The integral $$\int_{\frac{\pi}{4}}^{\frac{3\pi}{4}} \frac{dx}{1 + \cos x}$$ is equal to

We have to evaluate the definite integral

$$\int_{\frac{\pi}{4}}^{\frac{3\pi}{4}} \frac{dx}{1+\cos x}\;.$$

First, we recall the half-angle identity for cosine:

$$1+\cos x = 2\cos^2\frac{x}{2}\,.$$

Substituting this expression in the denominator, the integrand becomes

$$\frac{1}{1+\cos x} \;=\; \frac{1}{2\cos^2\frac{x}{2}} \;=\; \frac{1}{2}\sec^2\frac{x}{2}\,.$$

Hence the integral can be rewritten as

$$\int_{\frac{\pi}{4}}^{\frac{3\pi}{4}} \frac{dx}{1+\cos x} \;=\; \int_{\frac{\pi}{4}}^{\frac{3\pi}{4}} \frac{1}{2}\sec^2\frac{x}{2}\,dx\,.$$

We bring the constant $$\dfrac12$$ outside:

$$=\; \frac12 \int_{\frac{\pi}{4}}^{\frac{3\pi}{4}} \sec^2\frac{x}{2}\,dx\,.$$

Now we notice that the derivative of $$\tan\frac{x}{2}$$ is $$\dfrac12\sec^2\frac{x}{2}$$, i.e.

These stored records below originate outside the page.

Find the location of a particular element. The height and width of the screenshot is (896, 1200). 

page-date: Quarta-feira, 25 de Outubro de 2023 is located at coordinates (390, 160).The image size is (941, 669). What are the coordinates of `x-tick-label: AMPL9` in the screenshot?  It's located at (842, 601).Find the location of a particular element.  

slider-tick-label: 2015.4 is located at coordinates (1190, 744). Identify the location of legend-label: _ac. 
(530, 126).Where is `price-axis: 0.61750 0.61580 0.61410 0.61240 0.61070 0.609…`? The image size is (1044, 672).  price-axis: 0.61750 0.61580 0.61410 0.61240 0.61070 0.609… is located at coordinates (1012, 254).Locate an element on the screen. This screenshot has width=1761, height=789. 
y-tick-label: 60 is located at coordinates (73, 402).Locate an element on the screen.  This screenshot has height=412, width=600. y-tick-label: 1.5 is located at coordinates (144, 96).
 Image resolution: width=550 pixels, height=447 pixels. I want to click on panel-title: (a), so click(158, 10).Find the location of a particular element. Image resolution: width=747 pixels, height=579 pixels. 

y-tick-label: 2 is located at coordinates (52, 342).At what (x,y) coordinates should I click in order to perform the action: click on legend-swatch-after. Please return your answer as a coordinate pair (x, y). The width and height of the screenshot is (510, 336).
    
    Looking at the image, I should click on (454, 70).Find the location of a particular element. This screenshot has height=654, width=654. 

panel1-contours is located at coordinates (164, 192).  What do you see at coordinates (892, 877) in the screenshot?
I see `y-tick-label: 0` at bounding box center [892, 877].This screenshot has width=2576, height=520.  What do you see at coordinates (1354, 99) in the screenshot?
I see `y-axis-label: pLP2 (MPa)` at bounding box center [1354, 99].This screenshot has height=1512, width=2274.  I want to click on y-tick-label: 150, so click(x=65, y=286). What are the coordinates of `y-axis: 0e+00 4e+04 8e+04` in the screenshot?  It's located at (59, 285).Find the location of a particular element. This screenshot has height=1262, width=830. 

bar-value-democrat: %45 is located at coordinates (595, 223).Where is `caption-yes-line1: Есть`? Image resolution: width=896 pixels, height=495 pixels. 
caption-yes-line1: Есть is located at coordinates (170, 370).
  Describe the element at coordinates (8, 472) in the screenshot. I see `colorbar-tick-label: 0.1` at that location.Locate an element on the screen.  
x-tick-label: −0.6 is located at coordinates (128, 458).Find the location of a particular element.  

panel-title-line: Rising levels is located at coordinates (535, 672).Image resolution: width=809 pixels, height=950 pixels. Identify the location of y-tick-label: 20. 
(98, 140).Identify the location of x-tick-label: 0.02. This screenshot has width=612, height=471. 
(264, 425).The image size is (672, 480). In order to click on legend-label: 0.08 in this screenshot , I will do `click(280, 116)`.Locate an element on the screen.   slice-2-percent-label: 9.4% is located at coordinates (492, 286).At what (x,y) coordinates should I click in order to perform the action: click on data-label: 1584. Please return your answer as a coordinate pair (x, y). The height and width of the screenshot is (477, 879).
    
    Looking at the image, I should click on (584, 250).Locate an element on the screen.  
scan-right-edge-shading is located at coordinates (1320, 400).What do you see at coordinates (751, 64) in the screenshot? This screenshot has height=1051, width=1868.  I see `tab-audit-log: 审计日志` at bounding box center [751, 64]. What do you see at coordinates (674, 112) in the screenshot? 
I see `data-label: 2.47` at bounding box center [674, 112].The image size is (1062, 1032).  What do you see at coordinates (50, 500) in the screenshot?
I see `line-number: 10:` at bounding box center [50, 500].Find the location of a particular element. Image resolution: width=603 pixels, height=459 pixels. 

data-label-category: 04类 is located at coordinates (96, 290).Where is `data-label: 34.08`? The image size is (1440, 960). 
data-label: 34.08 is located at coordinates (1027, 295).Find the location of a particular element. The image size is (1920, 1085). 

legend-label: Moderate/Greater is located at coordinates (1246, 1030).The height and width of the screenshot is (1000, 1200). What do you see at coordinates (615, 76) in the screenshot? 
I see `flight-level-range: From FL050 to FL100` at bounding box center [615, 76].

$$\frac{d}{dx}\left(\tan\frac{x}{2}\right) = \frac12\sec^2\frac{x}{2}\,.$$

Therefore

$$\sec^2\frac{x}{2}\,dx = 2\,d\!\left(\tan\frac{x}{2}\right).$$

Substituting this differential in the integral gives

$$\frac12 \int_{\frac{\pi}{4}}^{\frac{3\pi}{4}} \sec^2\frac{x}{2}\,dx \;=\; \frac12 \int_{\frac{\pi}{4}}^{\frac{3\pi}{4}} 2\, d\!\left(\tan\frac{x}{2}\right) \;=\; \int_{\frac{\pi}{4}}^{\frac{3\pi}{4}} d\!\left(\tan\frac{x}{2}\right)\,.$$

This integral of a total differential is simply the difference of the antiderivative at the limits:

$$= \tan\frac{x}{2}\Bigg|_{x=\frac{\pi}{4}}^{x=\frac{3\pi}{4}} \;=\; \tan\left(\frac{3\pi}{8}\right) - \tan\left(\frac{\pi}{8}\right).$$

To proceed, we evaluate the two tangent values. A well-known exact result for the half-angle of $$45^\circ$$ states

$$\tan\frac{\pi}{8} = \sqrt2 - 1\;,\qquad \tan\frac{3\pi}{8} = \sqrt2 + 1.$$

Substituting these values, we get

$$\tan\frac{3\pi}{8} - \tan\frac{\pi}{8} = \left(\sqrt2 + 1\right) - \left(\sqrt2 - 1\right) = \sqrt2 + 1 - \sqrt2 + 1 = 2.$$

Thus the definite integral evaluates to

$$\int_{\frac{\pi}{4}}^{\frac{3\pi}{4}} \frac{dx}{1 + \cos x} = 2.$$

Hence, the correct answer is Option B.